* [EXERCISE DESCRIPTION]: Copy out the records word for word, starting with their first line and going on through the line that contains "The height and width of the screenshot is (330, 378).", with both of those lines included.

* [RECORDS FOR THE EXERCISE]:

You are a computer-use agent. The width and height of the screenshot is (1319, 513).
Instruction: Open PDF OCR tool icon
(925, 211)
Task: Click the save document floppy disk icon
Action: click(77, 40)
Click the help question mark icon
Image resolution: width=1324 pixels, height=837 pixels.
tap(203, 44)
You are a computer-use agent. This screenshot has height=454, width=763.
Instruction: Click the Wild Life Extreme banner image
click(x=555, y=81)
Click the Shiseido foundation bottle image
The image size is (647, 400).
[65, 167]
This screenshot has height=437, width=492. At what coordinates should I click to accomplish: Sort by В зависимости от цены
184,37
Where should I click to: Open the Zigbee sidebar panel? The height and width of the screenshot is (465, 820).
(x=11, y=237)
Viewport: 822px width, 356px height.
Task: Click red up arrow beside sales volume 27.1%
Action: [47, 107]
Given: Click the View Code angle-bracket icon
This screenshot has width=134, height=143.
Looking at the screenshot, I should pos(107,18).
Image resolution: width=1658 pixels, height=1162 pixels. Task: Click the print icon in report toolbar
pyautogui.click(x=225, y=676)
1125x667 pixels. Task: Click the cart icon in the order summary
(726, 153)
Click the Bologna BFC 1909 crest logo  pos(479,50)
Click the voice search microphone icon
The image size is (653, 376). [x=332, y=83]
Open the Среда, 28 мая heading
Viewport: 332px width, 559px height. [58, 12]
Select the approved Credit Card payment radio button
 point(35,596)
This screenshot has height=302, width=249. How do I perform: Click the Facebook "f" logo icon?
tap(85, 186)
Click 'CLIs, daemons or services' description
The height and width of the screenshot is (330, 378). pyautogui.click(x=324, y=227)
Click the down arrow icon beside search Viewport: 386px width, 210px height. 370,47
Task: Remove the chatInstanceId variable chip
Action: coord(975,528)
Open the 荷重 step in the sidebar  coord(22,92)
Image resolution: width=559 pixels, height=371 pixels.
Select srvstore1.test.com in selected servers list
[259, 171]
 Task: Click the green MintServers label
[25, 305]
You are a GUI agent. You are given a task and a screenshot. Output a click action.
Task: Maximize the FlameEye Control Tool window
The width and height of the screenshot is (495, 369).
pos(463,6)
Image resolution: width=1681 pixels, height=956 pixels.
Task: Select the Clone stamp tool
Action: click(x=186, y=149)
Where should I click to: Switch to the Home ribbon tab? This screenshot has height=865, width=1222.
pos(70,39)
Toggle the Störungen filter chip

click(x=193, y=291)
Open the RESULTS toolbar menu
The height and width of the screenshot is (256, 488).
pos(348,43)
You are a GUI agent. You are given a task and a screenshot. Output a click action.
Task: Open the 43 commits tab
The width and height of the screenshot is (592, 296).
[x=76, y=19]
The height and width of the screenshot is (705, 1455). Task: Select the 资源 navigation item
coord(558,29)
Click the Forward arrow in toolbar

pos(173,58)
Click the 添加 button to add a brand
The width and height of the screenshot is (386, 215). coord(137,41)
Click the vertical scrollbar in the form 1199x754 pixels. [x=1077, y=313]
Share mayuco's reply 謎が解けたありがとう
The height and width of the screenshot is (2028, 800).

* [RESPONSE FOR THIS EXERCISE]:
You are a computer-use agent. The width and height of the screenshot is (1319, 513).
Instruction: Open PDF OCR tool icon
(925, 211)
Task: Click the save document floppy disk icon
Action: click(77, 40)
Click the help question mark icon
Image resolution: width=1324 pixels, height=837 pixels.
tap(203, 44)
You are a computer-use agent. This screenshot has height=454, width=763.
Instruction: Click the Wild Life Extreme banner image
click(x=555, y=81)
Click the Shiseido foundation bottle image
The image size is (647, 400).
[65, 167]
This screenshot has height=437, width=492. At what coordinates should I click to accomplish: Sort by В зависимости от цены
184,37
Where should I click to: Open the Zigbee sidebar panel? The height and width of the screenshot is (465, 820).
(x=11, y=237)
Viewport: 822px width, 356px height.
Task: Click red up arrow beside sales volume 27.1%
Action: [47, 107]
Given: Click the View Code angle-bracket icon
This screenshot has width=134, height=143.
Looking at the screenshot, I should pos(107,18).
Image resolution: width=1658 pixels, height=1162 pixels. Task: Click the print icon in report toolbar
pyautogui.click(x=225, y=676)
1125x667 pixels. Task: Click the cart icon in the order summary
(726, 153)
Click the Bologna BFC 1909 crest logo  pos(479,50)
Click the voice search microphone icon
The image size is (653, 376). [x=332, y=83]
Open the Среда, 28 мая heading
Viewport: 332px width, 559px height. [58, 12]
Select the approved Credit Card payment radio button
 point(35,596)
This screenshot has height=302, width=249. How do I perform: Click the Facebook "f" logo icon?
tap(85, 186)
Click 'CLIs, daemons or services' description
The height and width of the screenshot is (330, 378). pyautogui.click(x=324, y=227)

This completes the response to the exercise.